Many resent you now, hate you now, I resent you and hate you now, those feeling themselves you take as proof you were right all along. But that’s also what you wanted; you set us up to fail so you had more evidence of our hateful, inferior nature. We should have known since you’ve been doing the same to your African-American population from the beginning, but unfortunately, racism isn’t unique to you, so we didn’t see it in time.

But this is our home now too, and we work to fix it. You blame us for pushing unwanted social change, but we see plenty who were already here who want to fix it too. We see anti-black racism’s presence ever more strongly now, we see the other native Southerners, like your own LGBT community, First Nations people, non-Christians, people and their families who have also lived here their whole lives like you, but who have not benefited from your “generations of doing things this way.” They have as much if not more of a say in this than we do.
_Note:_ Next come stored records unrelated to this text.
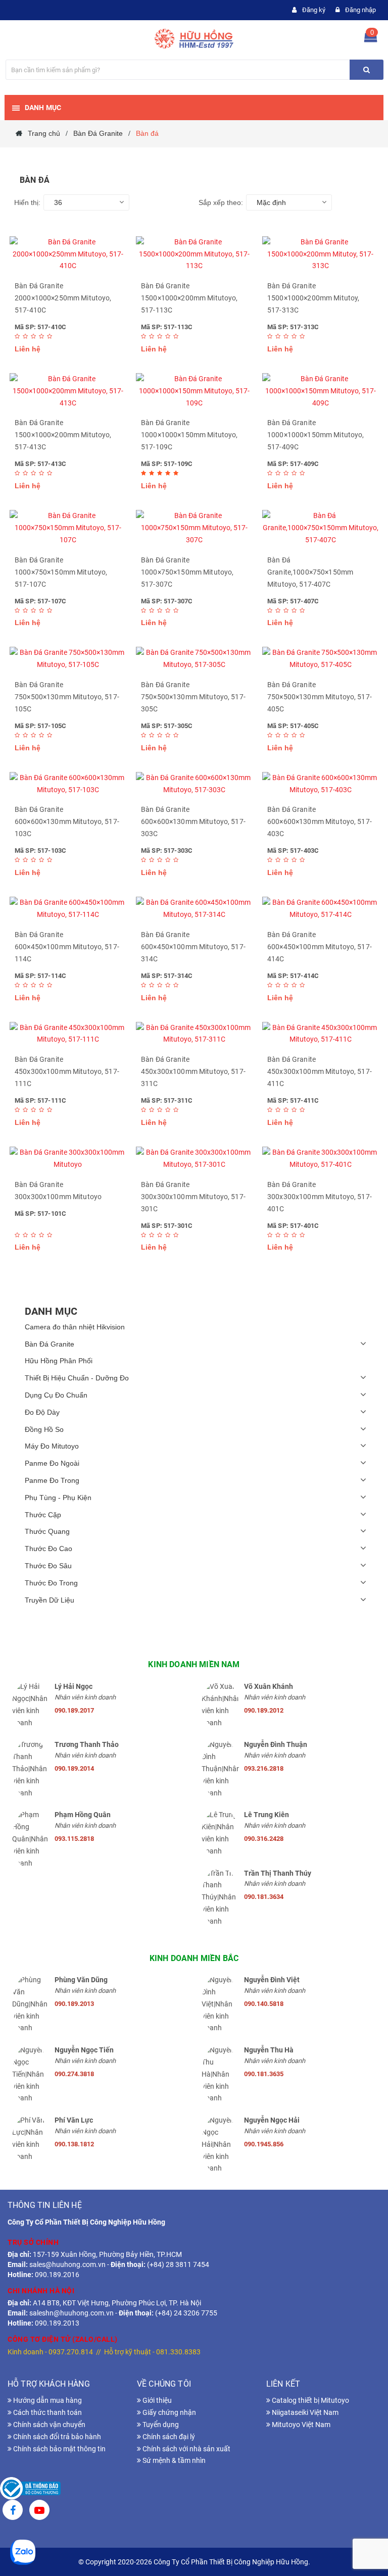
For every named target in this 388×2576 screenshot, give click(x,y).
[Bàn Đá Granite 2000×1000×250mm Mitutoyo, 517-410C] (68, 254)
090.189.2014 (74, 1768)
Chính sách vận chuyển (48, 2424)
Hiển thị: (27, 202)
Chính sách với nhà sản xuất (185, 2449)
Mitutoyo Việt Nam (300, 2424)
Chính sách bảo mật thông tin (59, 2449)
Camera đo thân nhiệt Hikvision (75, 1327)
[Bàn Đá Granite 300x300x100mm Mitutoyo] (68, 1159)
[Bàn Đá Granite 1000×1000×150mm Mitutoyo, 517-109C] (194, 391)
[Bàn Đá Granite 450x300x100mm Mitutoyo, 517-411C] (320, 1034)
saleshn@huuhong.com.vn (71, 2313)
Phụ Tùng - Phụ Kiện (58, 1497)
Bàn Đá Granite (49, 1344)
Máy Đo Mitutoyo (52, 1446)
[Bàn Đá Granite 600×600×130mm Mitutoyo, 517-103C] (68, 784)
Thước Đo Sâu (48, 1566)
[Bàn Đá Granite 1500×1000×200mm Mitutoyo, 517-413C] (68, 391)
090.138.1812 (74, 2144)
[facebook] (13, 2511)
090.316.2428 (263, 1838)
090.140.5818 (263, 2003)
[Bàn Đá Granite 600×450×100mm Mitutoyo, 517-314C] (194, 909)
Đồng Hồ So (44, 1429)
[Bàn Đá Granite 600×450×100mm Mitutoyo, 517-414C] (320, 909)
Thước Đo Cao (48, 1548)
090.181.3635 (263, 2074)
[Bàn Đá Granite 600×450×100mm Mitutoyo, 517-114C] (68, 909)
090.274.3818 (74, 2074)
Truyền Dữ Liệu (49, 1600)
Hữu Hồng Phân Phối (58, 1361)
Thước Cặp (43, 1515)
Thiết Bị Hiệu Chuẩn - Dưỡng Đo (77, 1378)
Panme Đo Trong (52, 1480)
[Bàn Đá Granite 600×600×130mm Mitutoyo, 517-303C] (194, 784)
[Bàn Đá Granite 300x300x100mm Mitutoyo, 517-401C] (320, 1159)
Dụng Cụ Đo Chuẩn (56, 1395)
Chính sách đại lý (168, 2437)
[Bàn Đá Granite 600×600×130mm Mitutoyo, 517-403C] (320, 784)
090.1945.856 (263, 2144)
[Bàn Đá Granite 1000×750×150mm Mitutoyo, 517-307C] (194, 528)
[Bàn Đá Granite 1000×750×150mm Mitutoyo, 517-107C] (68, 528)
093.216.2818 (263, 1768)
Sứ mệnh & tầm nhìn (173, 2460)
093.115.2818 (74, 1838)
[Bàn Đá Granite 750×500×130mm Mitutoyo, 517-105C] (68, 659)
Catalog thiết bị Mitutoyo (309, 2400)
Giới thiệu (156, 2400)
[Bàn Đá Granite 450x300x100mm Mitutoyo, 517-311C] (194, 1034)
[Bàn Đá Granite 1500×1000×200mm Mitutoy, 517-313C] (320, 254)
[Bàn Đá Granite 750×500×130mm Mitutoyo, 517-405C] (320, 659)
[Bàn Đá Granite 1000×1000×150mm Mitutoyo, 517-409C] (320, 391)
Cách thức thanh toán (47, 2412)
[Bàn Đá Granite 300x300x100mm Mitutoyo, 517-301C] (194, 1159)
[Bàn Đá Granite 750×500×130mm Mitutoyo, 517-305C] (194, 659)
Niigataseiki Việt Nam (304, 2412)
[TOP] (365, 2515)
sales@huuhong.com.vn (67, 2264)
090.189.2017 (74, 1710)
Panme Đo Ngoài (52, 1463)
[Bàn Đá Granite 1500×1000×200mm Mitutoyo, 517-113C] (194, 254)
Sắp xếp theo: (221, 202)
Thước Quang (47, 1531)
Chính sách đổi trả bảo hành (56, 2437)
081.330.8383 (178, 2352)
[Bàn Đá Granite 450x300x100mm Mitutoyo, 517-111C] (68, 1034)
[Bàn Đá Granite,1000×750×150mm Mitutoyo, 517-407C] (320, 528)
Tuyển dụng (160, 2424)
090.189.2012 (263, 1710)
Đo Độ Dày (42, 1412)
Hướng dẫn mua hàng (47, 2400)
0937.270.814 (70, 2352)
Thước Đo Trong (51, 1583)
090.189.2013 (74, 2003)
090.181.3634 (263, 1896)
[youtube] (39, 2511)
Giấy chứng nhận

Some of us leave, but this is the place they know.

Any hostility I have towards you now is not preconceived prejudice that I brought with me from the evil north – despite what you think, I had no animosity going in. I was too young to know any better. My feelings now are entirely a reaction to how you’ve treated me, a reaction to your assertions of your cultural superiority and my cultural inferiority, your inability to recognize you are capable of having flaws like the rest of us, your resistance to exchange, to learning how other cultures, other Americans, have adapted to things that are new to you. I can leave, but we’re connected, we share this country, this continent, this planet, and that’s what you wanted, isn’t it? For everyone to be connected to and influenced by you? You now need to learn you have no right to a top position, no right to harm others. You have to learn that receiving cultural elements from others is not domination, its growth. You have to accept that you are not perfect and have things to learn.

As much as you forget, we are all Americans.